Unlocking the Secrets of Quantum Physics to Create New Materials


Major Grant From National Science Foundation Funds Dos Santos’ Study of Interacting Quantum Systems

How can transitions between different states of matter—for instance, liquids, gasses and solids—be harnessed to create new kinds of matter for novel technologies? This is the focus of new research by Dr. Lea Ferreira dos Santos, professor of physics at Stern College for Women, whose project, “Physics of Interacting Quantum Systems with Phase Transitions,” has been funded by a three-year $190,000 grant from the National Science Foundation’s (NSF) Division of Materials Research.

Lea Ferriera dos Santos

Dr. Lea Ferreira dos Santos

“We are all very well familiar with thermal phase transitions,” said dos Santos. “The best example is the transition from water to ice. In the liquid phase, the molecules move freely. As the water is cooled, the molecules slow down and begin to arrange themselves into a lattice structure, eventually resulting in the solid phase.”

At absolute zero temperature, according to the laws of classical physics (that is, the laws that describe large objects, like human beings), molecules would stop moving and the phase transition would stabilize. “However, at low temperatures, classical physics is no longer valid and quantum physics takes over. According to the laws of quantum physics, phase transitions can happen even at the absolute zero temperature. These are known as quantum phase transitions. This NSF grant will help in trying to identify and characterize these transitions.”

Although seemingly esoteric, this research can have important real-world applications: “For example, a specific phase may be associated with good or bad conduction of energy or electricity. New phases of matter are critical components of emerging technologies and may revolutionize how we use and produce energy, may lead to new electronic devices and may constitute the building blocks of quantum computers. The potential economic and social impact of the discovery of novel phases of matter is immense.”

For dos Santos, this is part of what makes the study of physics endlessly intriguing. “After so many years studying the subject, I am still fascinated by quantum mechanics. As Nobel Laureate Richard Feynman once said: ‘Nobody understands it.’ However, over the years, we have been learning how to control and make use of its properties. Through this practical process, we may eventually unveil also its fundamental mysteries. I get a thrill every time I manage to put a couple of pieces of the big puzzle together.”

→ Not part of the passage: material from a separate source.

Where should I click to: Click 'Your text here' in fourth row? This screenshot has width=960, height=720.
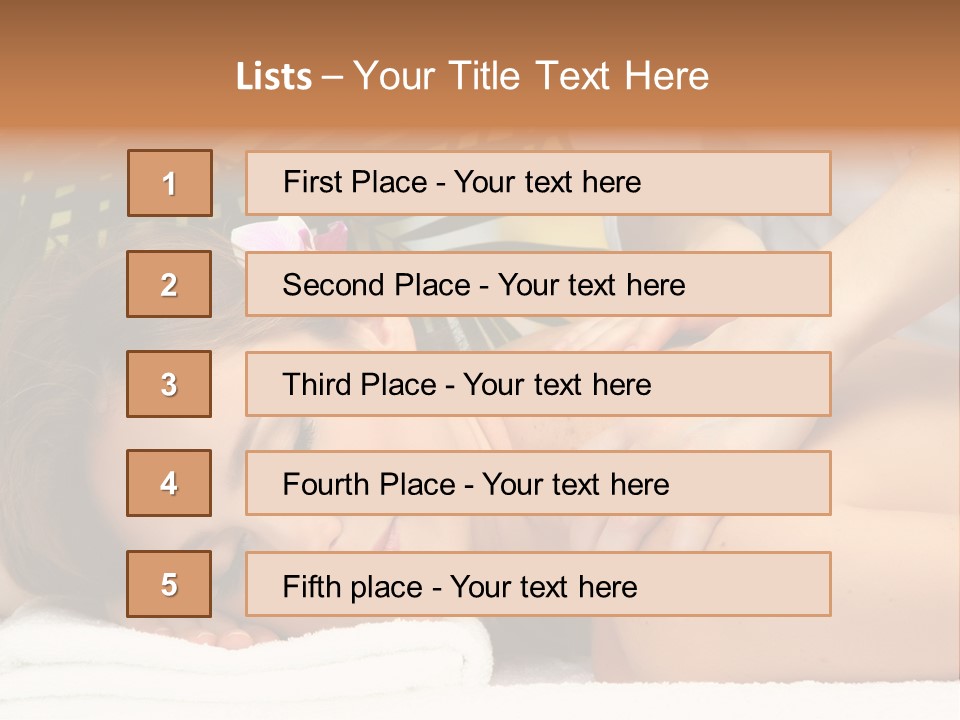[575, 485]
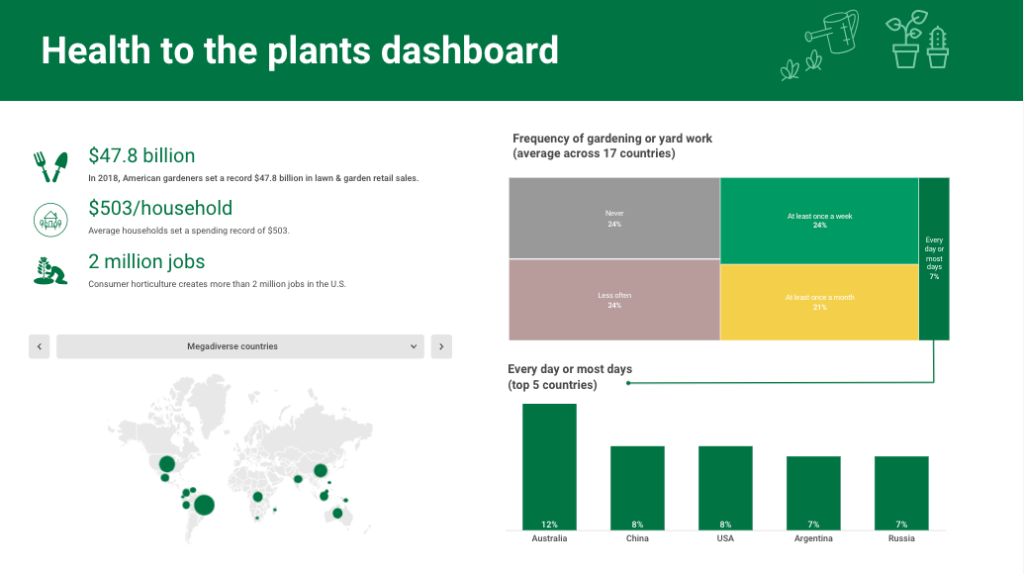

Another welcome result is that this research, as stated in the proposal’s abstract, “will also foster the participation of women in physics and improve the educational infrastructure at the Stern College for Women of Yeshiva University by offering new research opportunities and training in core areas of physics and in computational methods.” In one of the projects related to this research dos Santos will be working with three of her former students, who are now physics teachers in high schools for girls, to create a webpage designed for posting computer programs from courses and research findings that will contribute to the integration of teaching and research at other undergraduate institutions.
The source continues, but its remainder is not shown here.